Authors
Domagoj Schunk, Milda Aleknonyte-Resch, Arvid Lepsien, Alina Balandin, Hans Jörg Busch, Florian Ketels, Sascha Thielke, Sebastian Wolfrum
Published in
Medizinische Klinik, Intensivmedizin und Notfallmedizin. Jul 16, 2026. Epub Jul 16, 2026.
Abstract
A central element of the emergency care reform in Germany is the establishment of integrated emergency centres (INZ) with a central point of assessment (ZE). This simulation study presents a new tool (L-MTS) combining the Manchester Triage System (MTS) with the Canadian Emergency Department Information System (CEDIS) chief complaint to identify patients with low urgency early, thereby decreasing the workload in the central emergency department (ZNA) while ensuring patient safety in the urgent care centre (AA).

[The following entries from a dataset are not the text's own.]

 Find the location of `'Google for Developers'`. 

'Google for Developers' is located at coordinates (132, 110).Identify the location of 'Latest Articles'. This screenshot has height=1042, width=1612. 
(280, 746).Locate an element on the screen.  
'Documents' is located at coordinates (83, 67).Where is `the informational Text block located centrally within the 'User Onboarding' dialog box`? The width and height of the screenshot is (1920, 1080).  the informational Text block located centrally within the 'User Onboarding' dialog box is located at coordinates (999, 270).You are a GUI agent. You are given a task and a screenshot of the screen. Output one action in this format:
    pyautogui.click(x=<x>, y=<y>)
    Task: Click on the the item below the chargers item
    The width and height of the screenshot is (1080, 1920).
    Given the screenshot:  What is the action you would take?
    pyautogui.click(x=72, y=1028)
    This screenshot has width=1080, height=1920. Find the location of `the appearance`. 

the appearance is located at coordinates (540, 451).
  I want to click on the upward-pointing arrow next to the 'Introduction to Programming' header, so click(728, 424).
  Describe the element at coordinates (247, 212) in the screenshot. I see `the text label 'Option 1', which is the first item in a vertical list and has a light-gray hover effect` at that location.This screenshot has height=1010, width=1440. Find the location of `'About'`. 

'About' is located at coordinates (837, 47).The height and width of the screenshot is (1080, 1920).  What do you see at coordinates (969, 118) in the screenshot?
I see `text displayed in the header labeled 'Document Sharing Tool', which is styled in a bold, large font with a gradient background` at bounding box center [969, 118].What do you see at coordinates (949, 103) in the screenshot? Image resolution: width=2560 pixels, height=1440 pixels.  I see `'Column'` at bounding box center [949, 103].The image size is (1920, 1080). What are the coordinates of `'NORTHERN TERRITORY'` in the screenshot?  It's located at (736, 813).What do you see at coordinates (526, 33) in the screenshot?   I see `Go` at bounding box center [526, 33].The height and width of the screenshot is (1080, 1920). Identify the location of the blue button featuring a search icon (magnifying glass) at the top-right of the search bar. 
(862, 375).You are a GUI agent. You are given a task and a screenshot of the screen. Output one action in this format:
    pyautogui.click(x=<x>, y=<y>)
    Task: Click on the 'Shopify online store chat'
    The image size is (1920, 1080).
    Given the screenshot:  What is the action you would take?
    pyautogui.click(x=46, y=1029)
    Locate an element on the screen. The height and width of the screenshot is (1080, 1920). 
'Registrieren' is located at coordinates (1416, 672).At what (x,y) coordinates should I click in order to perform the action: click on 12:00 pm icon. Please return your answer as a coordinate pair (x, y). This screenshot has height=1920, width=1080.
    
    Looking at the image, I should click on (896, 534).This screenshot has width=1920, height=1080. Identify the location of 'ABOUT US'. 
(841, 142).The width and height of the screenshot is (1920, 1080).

Retrospective analysis of 38,639 adult self-presenting emergency patients (fNP) at two university hospitals (2024). Following randomization (70% training, n = 27,048/30% test, n = 11,591), chief-complaint-based outpatient rates were calculated as pretest probabilities. Using ROC analysis and the maximum Youden index, a 74% cutoff was defined for the allocation algorithm. This was refined into an optimized version (L-MTS opt.) by routing high-risk complaints directly to the ZNA. Internal validation within the test dataset was performed using decision curve analysis (DCA), calibration curves (Brier score), and bootstrapping (min. 5000 iterations).
Outpatient rates varied substantially depending on the chief complaint. Using L-MTS opt., the ZNA workload could be reduced by up to 44.3% of all fNP within the test dataset. This includes 12.9% of patients requiring secondary transfer from the AA to the ZNA. The proportion of AA patients requiring monitoring or who died was 0.20% and 0.14%, respectively.
L-MTS opt. substantially reduces emergency department overcrowding while maintaining high patient safety. The broad availability of the variables used and the high adaptability of the allocation algorithms allow for wide application of the system. The findings support the need for close spatial and organizational integration of ZNA and AA to optimize patient flow.
PMID:
42458005
Bibliographic data and abstract were imported from PubMed on 16 Jul 2026.